As for deterring future offenders, this argument relies on dubious psychology. Part of the Congressional authorization for the 2003 war against Hussein specified his use of chemical weapons as a reason to destroy his regime. Yet severely punishing that and Hussein’s numerous other violations of “international norms” hasn’t seemed to deter very many aggressors over the last few decades. One might argue that Libya’s Gadhafi is an exception, since he gave up his nuclear program after the Iraq invasion. But his subsequent fate suggests that his brother autocrats will calculate it’s better to hold on to their proscribed weapons as their own deterrent against a similar sordid end. Nor is a glorified fireworks show like shooting off 100 cruise-missiles likely to have deterrent power, especially when that action, when and if it comes, has been fenced in with limitations on time, assets, and aims, and telegraphed to Assad so he can minimize the damage. A sizable magnitude of destruction, including killing Assad and his circle, is what will be needed to concentrate wonderfully the minds of our enemies. And even then, they still might weigh the odds and roll the dice.

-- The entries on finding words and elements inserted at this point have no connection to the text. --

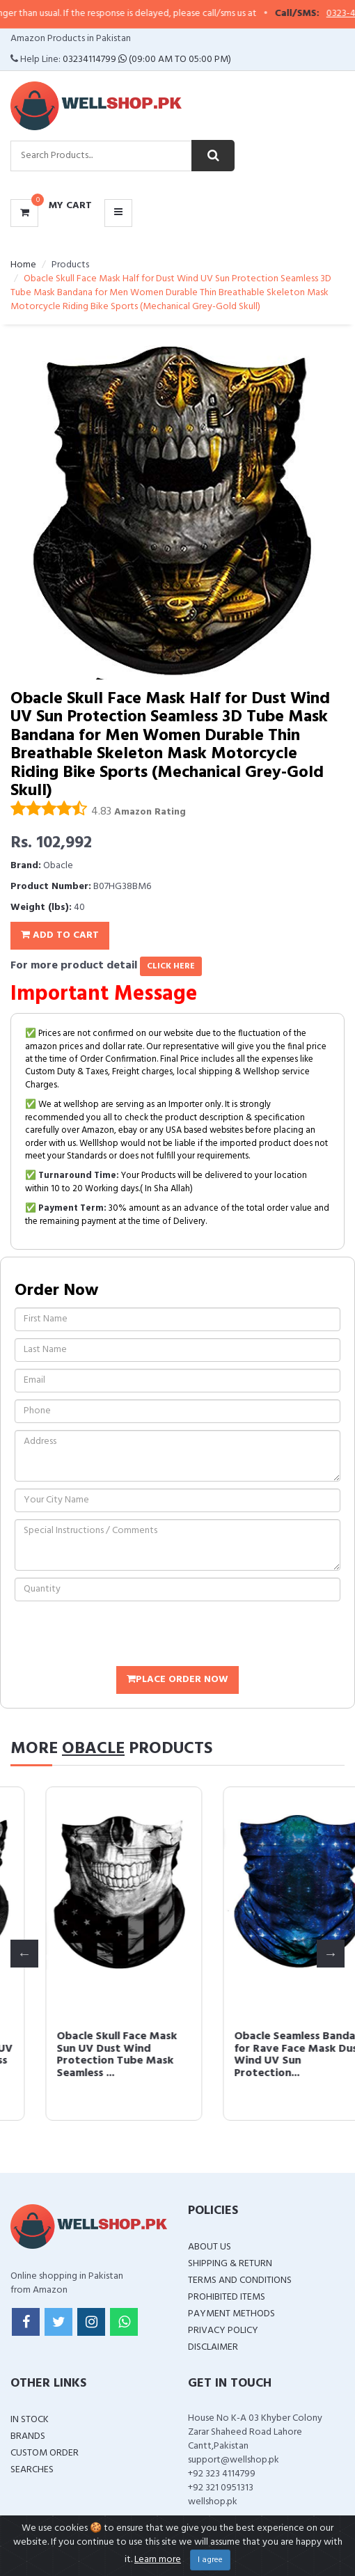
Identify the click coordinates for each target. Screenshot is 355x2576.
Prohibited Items (226, 2297)
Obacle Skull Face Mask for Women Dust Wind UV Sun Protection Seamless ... (88, 2054)
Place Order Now (177, 1680)
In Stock (29, 2420)
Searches (32, 2470)
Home (23, 265)
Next (331, 1954)
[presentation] (120, 1635)
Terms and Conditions (240, 2280)
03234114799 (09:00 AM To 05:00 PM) (147, 60)
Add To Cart (60, 935)
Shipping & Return (230, 2264)
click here (171, 966)
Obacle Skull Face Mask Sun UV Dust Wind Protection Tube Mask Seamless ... (258, 2054)
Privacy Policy (223, 2331)
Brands (27, 2436)
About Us (209, 2247)
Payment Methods (231, 2314)
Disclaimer (213, 2347)
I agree (210, 2560)
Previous (24, 1954)
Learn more (157, 2560)
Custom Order (44, 2453)
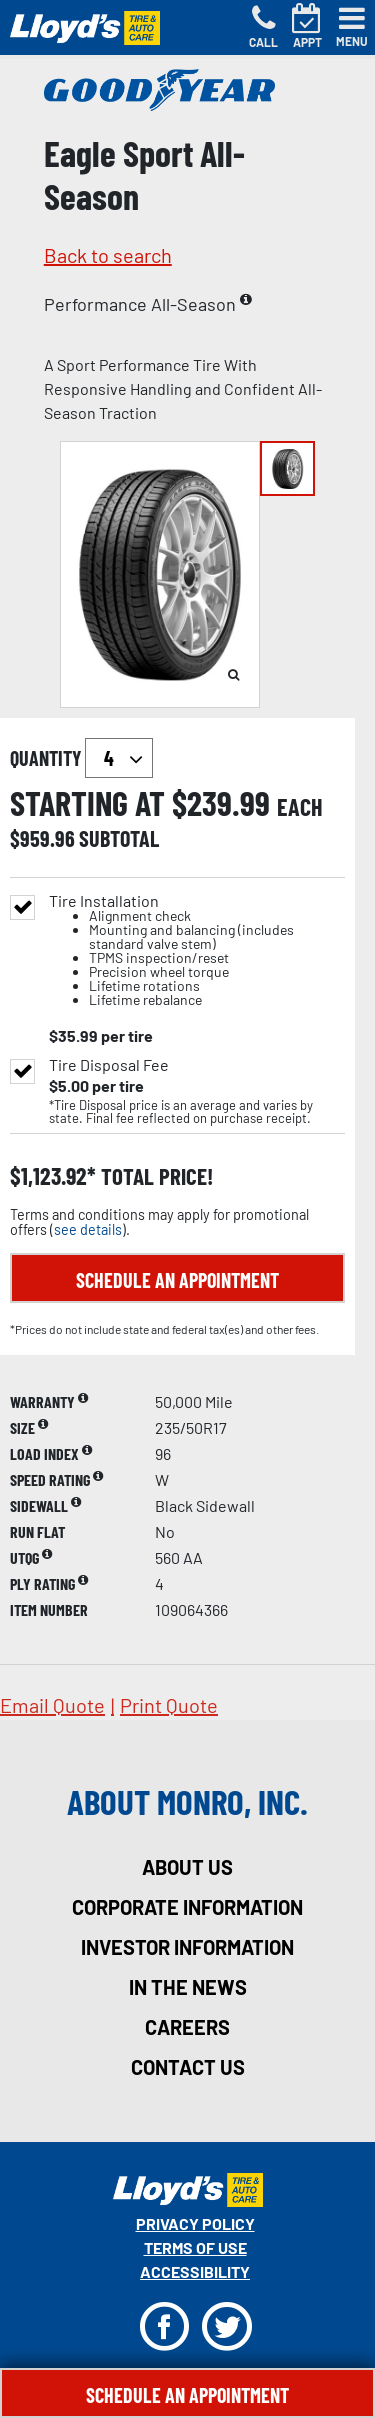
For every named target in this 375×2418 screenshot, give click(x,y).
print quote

Finally, talk of punishing “crimes against humanity” is sentimental hypocrisy. Such crimes are as common flies, and pace the President we have “accepted a world in which women, children, and innocent civilians are gassed on a terrible scale.” In Iraq, for one. And change “gassed” to “bombed,” “fire-bombed,” “hacked to death,” “machine-gunned,” “tortured” and “starved,” and the toll soars into the tens of millions. And punishing perpetrators, as the U.S. did to Saddam Hussein in a controversial war, hasn’t seemed to deter other murderous regimes.
Taking military action against Syria may be the right thing. But if it is, it will be because doing so serves the national interests and security of the United States as determined by the people of the United States through their elected representatives, based on the principles of the American political order.